* _TASKS FOR THIS EXERCISE_:
(a) Quote the tax refund identity theft story word for word, starting at the words "Months of Silence" and stopping after "by staying organized.".
(b) Write what comes next in the story about Curtis's stolen tax refund, picking up right after its last sentence.

>> begin SOURCE EXCERPT

They counted on their tax refund. Based on withholdings and estimated payments Curtis had made through the year, they expected roughly $4,100 back from the federal government for tax year 2024. He filed electronically on February 9, 2025 — early, deliberately, because they needed the money. The IRS acknowledged receipt. The “Where’s My Refund” tool showed the return was being processed.
Then, about three weeks later, everything stopped. The “Where’s My Refund” tracker switched from “Processing” to a generic message telling him to contact the IRS. When he called, after a 67-minute hold, an agent told him his return had been flagged. Someone had already filed a tax return using his Social Security number — earlier, in late January 2025, before Curtis had submitted anything. The return claimed a $2,800 refund and listed a bank account Curtis had never heard of.
The Paper Trail That Identity Theft Leaves Behind
This was not the first time Curtis had dealt with the fallout of identity theft. In the spring of 2023, he discovered that someone had opened three credit accounts in his name — two store cards and a personal loan totaling nearly $9,400. By the time he caught it, his credit score had dropped from approximately 718 to 541. Disputing those accounts took fourteen months and cost him a refinancing opportunity on his home.
So when the IRS agent explained what had happened to his 2024 return, Curtis recognized the pattern immediately. What he didn’t know was how long the resolution process would take — or how much paperwork stood between him and his money.
According to IRS Identity Theft Central, taxpayers who are victims of tax-related identity theft must submit Form 14039, the Identity Theft Affidavit, along with a copy of a government-issued ID. Curtis filed his Form 14039 on March 4, 2025 — by certified mail, because the IRS instructed him to paper-file it rather than submit electronically.
Months of Silence and a Family Stretched Thin
March became April. April became May. Diane was still job hunting. Curtis told me he started picking up weekend open houses for other agents just to generate extra commission income. The $4,100 refund — money he had already earned and overpaid — sat locked inside a bureaucratic process he could not accelerate.
Curtis made nine phone calls to the IRS between March and August 2025. He documented every one — dates, hold times, agent ID numbers when agents would provide them, and notes on what he was told. He showed me the notebook. The entries are terse and methodical, the handwriting of someone keeping themselves calm by staying organized.
In June 2025, he contacted the Taxpayer Advocate Service, an independent organization within the IRS that assists taxpayers experiencing significant hardship. According to the Taxpayer Advocate Service, financial hardship — which can include an inability to meet basic living expenses — qualifies a taxpayer for expedited assistance. Curtis submitted his hardship request with documentation of Diane’s layoff and their household cash flow situation.
What Finally Moved the Case Forward
The Taxpayer Advocate Service assigned Curtis a case advocate in early July 2025. That advocate — Curtis referred to her only as “Ms. Carrillo” — became the first consistent point of contact he had in six months of trying to navigate the IRS on his own. She requested internal status updates directly from the Identity Theft Victim Assistance unit, something Curtis had no ability to do himself as a regular taxpayer calling the general line.

>> end SOURCE EXCERPT
>> begin MATERIAL SUPPLIED

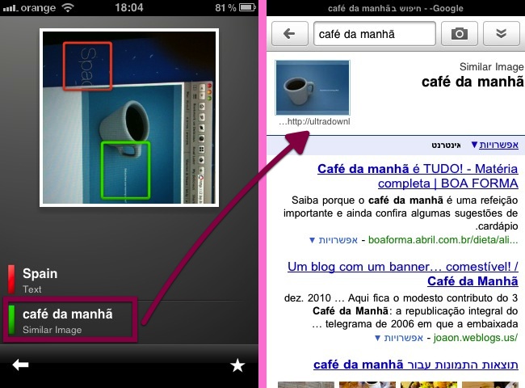This screenshot has height=388, width=525.
Task: Select the green similar-image box on the photo
Action: coord(125,169)
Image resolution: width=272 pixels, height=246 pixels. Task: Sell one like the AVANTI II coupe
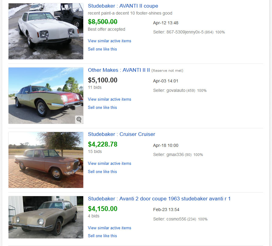tap(102, 49)
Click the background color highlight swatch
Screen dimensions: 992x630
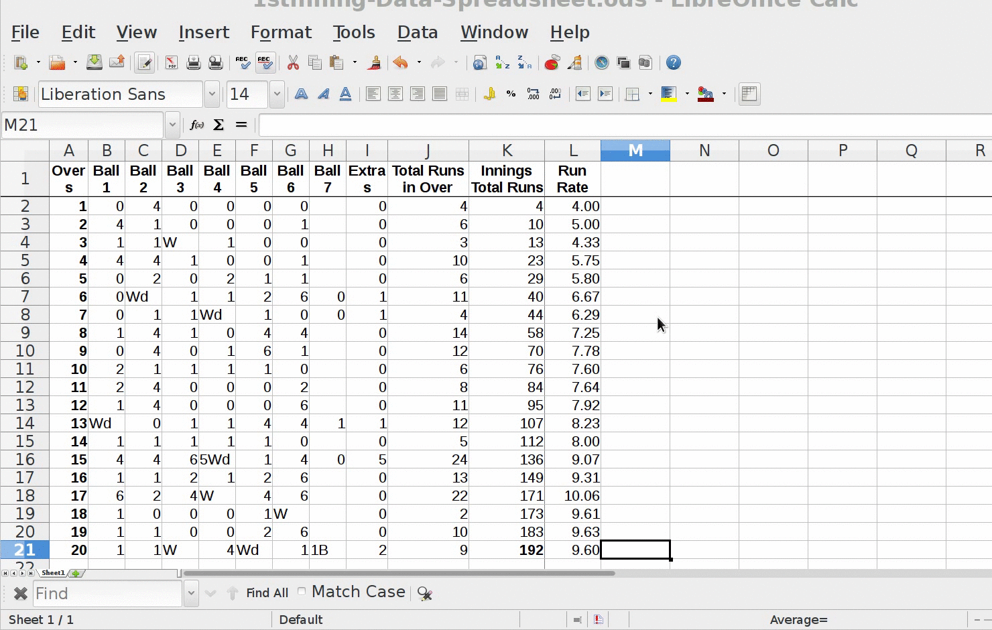tap(668, 95)
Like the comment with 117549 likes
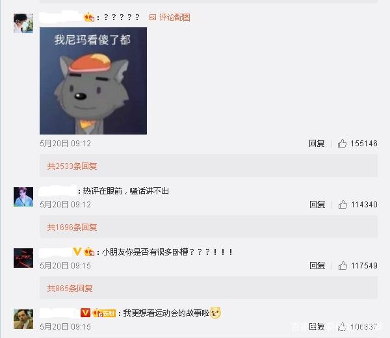The image size is (390, 338). pyautogui.click(x=343, y=266)
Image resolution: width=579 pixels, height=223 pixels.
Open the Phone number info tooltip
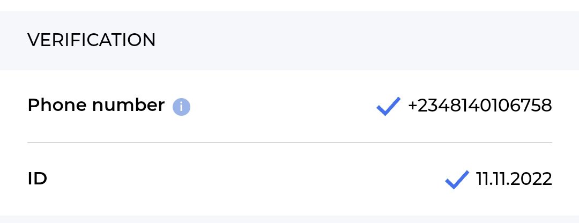pyautogui.click(x=181, y=107)
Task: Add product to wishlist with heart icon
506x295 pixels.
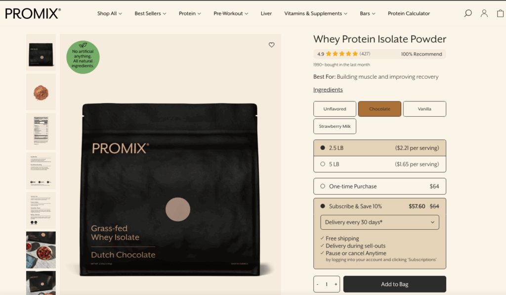Action: pyautogui.click(x=271, y=45)
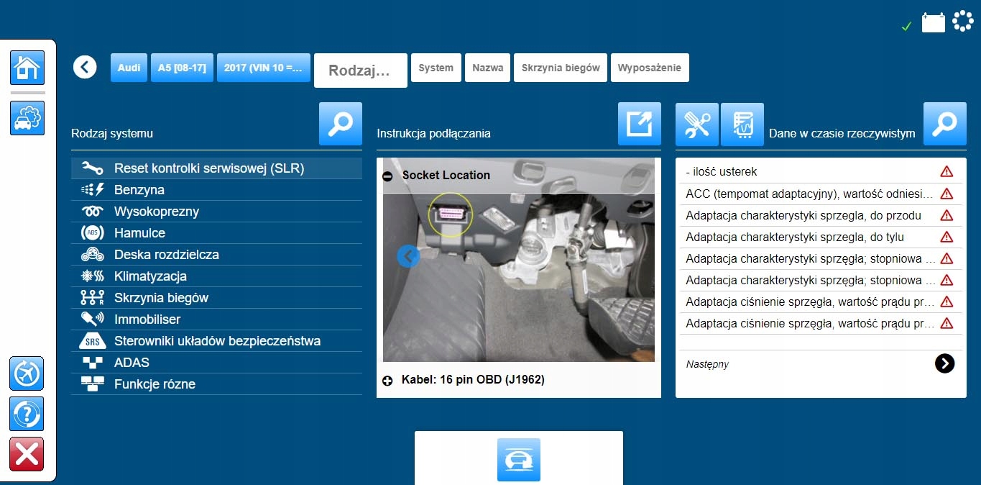Select the ACC (tempomat adaptacyjny) data item

click(x=809, y=194)
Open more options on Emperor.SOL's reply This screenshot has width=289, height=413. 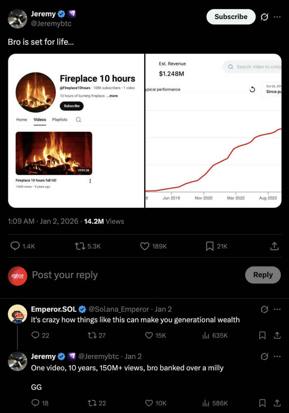[x=277, y=309]
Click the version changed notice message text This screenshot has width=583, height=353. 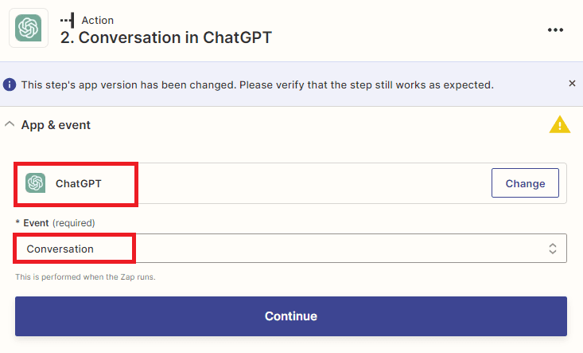pyautogui.click(x=257, y=84)
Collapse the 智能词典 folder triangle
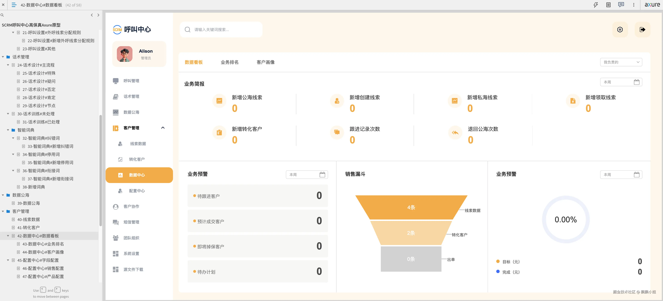 click(x=8, y=130)
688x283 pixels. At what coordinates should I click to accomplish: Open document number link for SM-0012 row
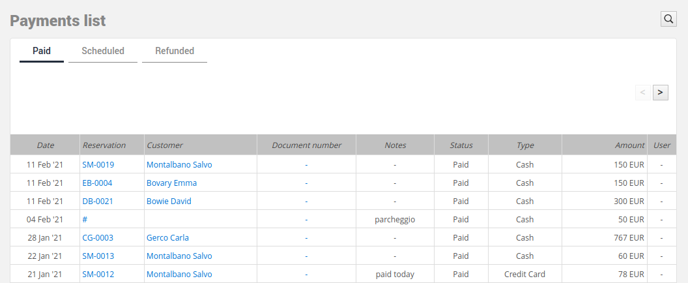(306, 275)
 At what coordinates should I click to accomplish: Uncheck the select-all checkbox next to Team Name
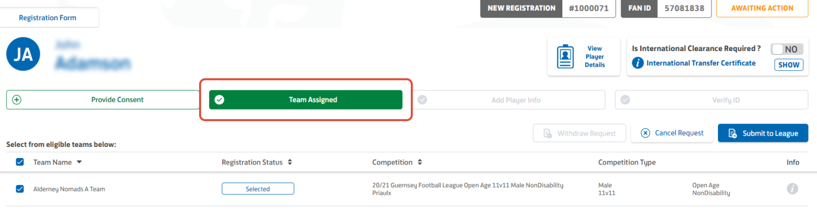[20, 162]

>> end MATERIAL SUPPLIED

* _IN RESPONSE_:
(a)
Months of Silence and a Family Stretched Thin
March became April. April became May. Diane was still job hunting. Curtis told me he started picking up weekend open houses for other agents just to generate extra commission income. The $4,100 refund — money he had already earned and overpaid — sat locked inside a bureaucratic process he could not accelerate.
Curtis made nine phone calls to the IRS between March and August 2025. He documented every one — dates, hold times, agent ID numbers when agents would provide them, and notes on what he was told. He showed me the notebook. The entries are terse and methodical, the handwriting of someone keeping themselves calm by staying organized.

(b)
“She called me back,” Curtis said, and the simplicity of that statement carried real weight. “She actually called me back and told me where things stood. That had not happened once in the whole process before her.”
The IRS confirmed in August 2025 that the fraudulent return had been rejected and the associated bank account flagged. Curtis’s legitimate return was cleared for processing. On October 14, 2025 — eight months and five days after he first filed — the $4,100 refund landed in his bank account. Along with it came a letter assigning him a new Identity Protection PIN, a six-digit code that the IRS requires identity theft victims to use on all future tax returns to prevent a repeat filing.
The Costs That Don’t Show Up in the Refund Amount
The $4,100 eventually arrived, but Curtis is measured when he talks about what the process cost him beyond the wait itself. He estimates he spent roughly 22 hours on hold, in calls, and preparing paperwork across the eight months. He missed one mortgage payment in April 2025, which generated a late fee and a ding on the credit report he had spent two years rebuilding after the 2023 identity theft.
He is also still worried about retirement. At 40, with an irregular income from real estate commissions and a period of reduced household earnings, Curtis told me his retirement savings feel precarious. “I look at my accounts and think, this is not going to be enough,” he said. “And there’s no one to call about that.” He said it without self-pity, the way someone states a fact they have accepted.
Diane found part-time work in November 2025, and Curtis says 2026 has felt more stable so far. He used part of the refund to pay down a credit card balance that had grown during the lean months. He put $500 into an emergency fund. The rest covered the mortgage arrears and a car repair he had deferred since summer.
When I left the coffee shop, Curtis was already on his phone, pulling up a listing to show a client that afternoon. He thanked me for listening in a way that suggested he didn’t expect many people to. That, more than anything else about our conversation, stayed with me on the drive back.
His story isn’t one with a clean ending — the credit damage lingers, the retirement anxiety is real, and the eight months can’t be given back. But the refund arrived. And for a man who spends most of his energy taking care of everyone around him, that counted for something.